Soundtrack album by Yoshimio
- Released: November 21, 2007
- Genre: Soundtrack
- Label: Commmons
- Producer: Yoshimio

= Yunnan Colorfree =

Yunnan Colorfree is a solo album by Yoshimi P-We (Boredoms/OOIOO/Free Kitten) under the name Yoshimio. The music is a soundtrack to a documentary movie of the same name; the movie focuses on the women of Yunnan, a remote area in southern China—near Tibet, Laos, Myanmar and Vietnam. The album contains guest vocals by Kim Gordon of Sonic Youth as well as a cover of the Sonic Youth track "Death Valley '69".

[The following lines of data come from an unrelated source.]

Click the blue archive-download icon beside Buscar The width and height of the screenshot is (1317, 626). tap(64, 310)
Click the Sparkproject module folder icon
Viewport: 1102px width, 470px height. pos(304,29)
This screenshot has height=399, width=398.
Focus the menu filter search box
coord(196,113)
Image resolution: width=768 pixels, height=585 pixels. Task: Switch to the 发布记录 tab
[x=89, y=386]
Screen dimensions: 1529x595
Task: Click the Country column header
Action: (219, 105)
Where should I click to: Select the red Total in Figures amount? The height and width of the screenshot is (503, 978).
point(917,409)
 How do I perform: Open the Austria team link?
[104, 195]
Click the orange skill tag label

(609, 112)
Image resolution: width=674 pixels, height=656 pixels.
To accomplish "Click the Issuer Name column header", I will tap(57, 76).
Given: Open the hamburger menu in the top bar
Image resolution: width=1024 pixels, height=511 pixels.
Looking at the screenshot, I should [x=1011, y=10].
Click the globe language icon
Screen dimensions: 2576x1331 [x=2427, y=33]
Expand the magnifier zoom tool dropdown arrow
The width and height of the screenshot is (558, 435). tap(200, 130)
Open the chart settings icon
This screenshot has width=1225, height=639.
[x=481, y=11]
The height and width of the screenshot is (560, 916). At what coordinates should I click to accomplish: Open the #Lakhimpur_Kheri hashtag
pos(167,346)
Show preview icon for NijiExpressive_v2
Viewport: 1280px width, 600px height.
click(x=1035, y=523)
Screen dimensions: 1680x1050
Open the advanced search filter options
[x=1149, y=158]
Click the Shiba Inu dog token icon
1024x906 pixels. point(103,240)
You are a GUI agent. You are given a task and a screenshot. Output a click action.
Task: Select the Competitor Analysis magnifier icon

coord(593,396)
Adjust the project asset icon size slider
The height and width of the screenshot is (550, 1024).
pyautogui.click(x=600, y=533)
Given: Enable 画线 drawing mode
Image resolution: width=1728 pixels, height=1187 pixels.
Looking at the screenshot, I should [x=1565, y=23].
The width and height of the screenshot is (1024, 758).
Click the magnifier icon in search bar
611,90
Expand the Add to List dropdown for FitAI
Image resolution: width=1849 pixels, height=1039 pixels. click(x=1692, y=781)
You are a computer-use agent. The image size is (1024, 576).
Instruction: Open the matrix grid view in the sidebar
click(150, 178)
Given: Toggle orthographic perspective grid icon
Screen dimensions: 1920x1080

The album was released as Japanese-only exclusive, packaged in deluxe 2-disc gatefold digipak. The first disc is a CD containing the soundtrack. The second disc is a DVD containing the entire 42 minute film.

==Track listing==

===CD===
1. "Open Our Lotus" – (1:43)
2. "Iiie" – (2:15)
3. "Myaoo" – (2:43)
4. "Taiii" – (1:43)
5. "Grounding Session I" – (1:49)
6. "Grounding Session II" – (0:30)
7. "Honey" – (0:32)
8. "Ararah" – (8:34)
9. "Endless" – (3:13)
10. "Sunny" – (1:56)
11. "Chuwow" – (1:17)
12. "Mochiii" – (2:40)
13. "Tori no Jidai" – (9:53)
14. "Death Valley 69 (Saicobaba Version)" – (5:16)
15. "Gyariii" – (0:23)

===DVD===
1. "Opening"
2. "I People"
3. "Myao People"
4. "Tai People"
5. "Hani People"
6. "R People"
7. "Yao People"
8. "Sani People"
9. "Chuwan People"
10. "Moci People"

==Personnel==
Music by Yoshimi P-We

- Yoshimi P-We –
  - steel guitar (1, 4)
  - vocal (2, 8, 9, 11, 13, 14)
  - shell (2)
  - synthesizer (2, 9)
  - keyboard (2, 3, 8–10, 12–14)
  - drum machine (3, 4)
  - cowbell (3)
  - shaker (3, 4, 13)
  - electric guitar (4)
  - triangle (4)
  - taiko (5–7)
  - boo (5–7)
  - wood block (5–7, 13)
  - Glockenspiel (5–7, 13)
  - drums (8, 13)
  - bell (8)
  - whistle (8)
  - duff (8)
  - gamelan (11)
  - electric bass guitar (11)
  - vibratone (11)
  - handclap (11)
  - frog drum (11)
  - trumpet (13)
  - tambourine (13)
  - foot bass (14)
  - bass drum (14)

===Guest performers===
- Yo2ro Takekawa – duff (2, 9), manjira (5–7), kanjira (5–7), tambourine (5–7, 11), drums (9–12, 14), cowbell (10)
- Kim Gordon – vocal (5–7, 14), electric guitar (5–7), guitar (5–7)
- Sen10 – talking tom (5–7)
- Shoji – underground recording (5–7), bowl (8), keyboard (8, 13), field recording (8, 13), pin (15)
- Uta – vocal (8, 13, 15), bowl (8)
- Yoshidadaikiti – sitar (14)

===Production===
Produced and mixed by Yoshimio

Engineered by Koichi Hara at Redragonfly Studio

Mastered by Isao Kikuchi at Warner Music Mastering

Artwork by Shoji Goto

Photograph by Miwaco

==Documentary film==
The soundtrack is accompanied by DVD containing the documentary film. The film consists of various street shots of these Yunnan woman—in the markets, looking at food, in the fields and just standing around in total elegance, in the most colorful clothing imaginable—with no-narration or overt linear intention.